The researchers, using quantitative methods focused on the shape of dental fossils, find that none of the usual suspects fits the expected profile of an ancestor of Neanderthals and modern humans. They also present evidence that the lines that led to Neanderthals and modern humans diverged nearly 1 million years ago, much earlier than studies based on molecular evidence have suggested.
Of course, other sources now doubt that modern humans and Neanderthals diverged much at all. Neanderthal genome mapper Svante Paabo:
One thing that we’re beginning to see is that we are extremely closely related to the Neanderthals. They’re our relatives. In a way, they’re like a human ancestor 300,000 years ago. Which is something that leads you to think: what about the Neanderthals? What if they had survived a little longer and were with us today? After all, they disappeared only around 30,000 years ago, or, 2,000 generations ago. Had they survived, where would they be today? Would they be in a zoo? Or would they live in suburbia? These are the questions I like to think about.
More from the current team:
“Our results call attention to the strong discrepancies between molecular and paleontological estimates of the divergence time between Neanderthals and modern humans,” said Aida Gómez-Robles, lead author of the paper and a postdoctoral scientist at the Center for the Advanced Study of Hominid Paleobiology of The George Washington University. “These discrepancies cannot be simply ignored, but they have to be somehow reconciled.”

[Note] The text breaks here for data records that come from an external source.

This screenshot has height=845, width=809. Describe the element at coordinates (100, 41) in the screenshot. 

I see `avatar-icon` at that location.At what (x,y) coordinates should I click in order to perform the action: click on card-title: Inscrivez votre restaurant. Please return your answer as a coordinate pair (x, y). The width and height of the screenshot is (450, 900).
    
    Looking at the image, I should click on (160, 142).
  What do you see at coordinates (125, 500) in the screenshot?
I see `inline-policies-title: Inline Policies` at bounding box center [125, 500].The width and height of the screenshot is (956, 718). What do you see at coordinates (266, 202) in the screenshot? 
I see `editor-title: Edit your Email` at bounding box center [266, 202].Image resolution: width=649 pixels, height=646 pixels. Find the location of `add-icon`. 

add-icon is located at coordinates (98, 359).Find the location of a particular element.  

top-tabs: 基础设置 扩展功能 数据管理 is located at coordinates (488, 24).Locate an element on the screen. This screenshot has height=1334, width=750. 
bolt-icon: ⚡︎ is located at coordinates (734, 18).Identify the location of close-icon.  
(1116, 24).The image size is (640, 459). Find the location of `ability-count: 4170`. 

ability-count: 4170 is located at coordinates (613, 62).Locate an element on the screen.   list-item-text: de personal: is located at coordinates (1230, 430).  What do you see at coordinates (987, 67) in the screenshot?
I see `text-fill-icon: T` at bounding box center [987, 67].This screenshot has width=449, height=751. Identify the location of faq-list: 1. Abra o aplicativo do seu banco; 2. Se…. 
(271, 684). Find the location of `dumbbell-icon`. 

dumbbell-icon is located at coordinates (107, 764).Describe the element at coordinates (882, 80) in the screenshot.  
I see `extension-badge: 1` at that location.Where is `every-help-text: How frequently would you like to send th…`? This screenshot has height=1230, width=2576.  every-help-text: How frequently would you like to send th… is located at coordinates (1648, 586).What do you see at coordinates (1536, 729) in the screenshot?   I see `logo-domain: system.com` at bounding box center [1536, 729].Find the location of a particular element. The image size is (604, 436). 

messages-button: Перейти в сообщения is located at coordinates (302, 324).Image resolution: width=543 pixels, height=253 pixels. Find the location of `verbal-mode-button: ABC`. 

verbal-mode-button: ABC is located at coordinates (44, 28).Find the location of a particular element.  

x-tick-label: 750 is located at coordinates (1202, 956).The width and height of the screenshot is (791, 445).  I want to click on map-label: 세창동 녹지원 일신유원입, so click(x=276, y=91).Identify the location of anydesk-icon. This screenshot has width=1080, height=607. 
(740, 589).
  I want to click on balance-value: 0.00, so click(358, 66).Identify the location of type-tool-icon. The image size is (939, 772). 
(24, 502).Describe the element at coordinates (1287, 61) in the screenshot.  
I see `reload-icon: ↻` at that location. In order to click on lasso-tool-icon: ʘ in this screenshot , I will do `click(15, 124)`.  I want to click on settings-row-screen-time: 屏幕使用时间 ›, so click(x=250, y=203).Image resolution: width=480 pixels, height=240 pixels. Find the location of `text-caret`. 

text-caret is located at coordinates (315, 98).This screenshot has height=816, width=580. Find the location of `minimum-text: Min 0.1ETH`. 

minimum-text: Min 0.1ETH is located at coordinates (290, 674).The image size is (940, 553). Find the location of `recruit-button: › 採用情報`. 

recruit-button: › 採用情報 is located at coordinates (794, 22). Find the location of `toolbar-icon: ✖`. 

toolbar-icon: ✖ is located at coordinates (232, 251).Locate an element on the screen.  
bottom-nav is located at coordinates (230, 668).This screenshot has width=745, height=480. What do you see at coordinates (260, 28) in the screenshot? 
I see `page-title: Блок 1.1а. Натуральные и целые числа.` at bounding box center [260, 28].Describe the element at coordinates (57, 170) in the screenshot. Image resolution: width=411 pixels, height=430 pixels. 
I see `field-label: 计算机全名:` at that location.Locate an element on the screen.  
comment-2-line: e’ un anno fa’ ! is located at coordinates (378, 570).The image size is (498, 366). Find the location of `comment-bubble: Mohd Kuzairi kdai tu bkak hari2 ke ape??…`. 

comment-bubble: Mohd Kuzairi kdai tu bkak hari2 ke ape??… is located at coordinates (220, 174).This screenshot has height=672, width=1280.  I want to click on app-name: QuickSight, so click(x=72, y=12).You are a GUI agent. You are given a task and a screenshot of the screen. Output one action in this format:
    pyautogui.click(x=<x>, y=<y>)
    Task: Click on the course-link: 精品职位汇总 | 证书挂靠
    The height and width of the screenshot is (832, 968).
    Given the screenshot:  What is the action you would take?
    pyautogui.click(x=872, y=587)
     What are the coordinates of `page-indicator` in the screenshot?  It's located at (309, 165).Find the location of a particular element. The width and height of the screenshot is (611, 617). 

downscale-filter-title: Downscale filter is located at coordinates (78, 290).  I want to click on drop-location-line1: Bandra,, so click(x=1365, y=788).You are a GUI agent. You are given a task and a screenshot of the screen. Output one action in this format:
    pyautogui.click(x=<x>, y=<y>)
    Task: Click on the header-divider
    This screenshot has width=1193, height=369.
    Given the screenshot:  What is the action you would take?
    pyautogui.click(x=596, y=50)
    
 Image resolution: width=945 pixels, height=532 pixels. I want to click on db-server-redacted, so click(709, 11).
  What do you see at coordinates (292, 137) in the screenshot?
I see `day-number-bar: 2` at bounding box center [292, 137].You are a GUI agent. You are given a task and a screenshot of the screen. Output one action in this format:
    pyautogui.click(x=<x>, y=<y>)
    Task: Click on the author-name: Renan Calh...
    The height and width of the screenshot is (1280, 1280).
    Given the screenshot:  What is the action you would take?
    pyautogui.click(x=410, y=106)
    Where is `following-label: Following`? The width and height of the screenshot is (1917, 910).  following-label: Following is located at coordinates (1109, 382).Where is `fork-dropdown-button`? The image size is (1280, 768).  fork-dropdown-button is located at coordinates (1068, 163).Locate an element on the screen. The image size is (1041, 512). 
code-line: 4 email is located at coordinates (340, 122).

They conclude with high statistical confidence that none of the hominins usually proposed as a common ancestor, such as Homo heidelbergensis, H. erectus and H. antecessor, is a satisfactory match.
But wait, Homo heidelbergensis (Heidelberg man) is classified in some schemes as Neanderthal man anyway. So if they were our ancestors … ?
As it happens, in the present state of the art, there seems to be no reliable human family tree. So schemes need neither be ignored nor reconciled. They can be advanced post-modernly, oblivious to each other.
And anything like general doubt is anti-science. You must choose a scheme to believe, for self-protection, even if you have little confidence in its factual correctness or even organizational value.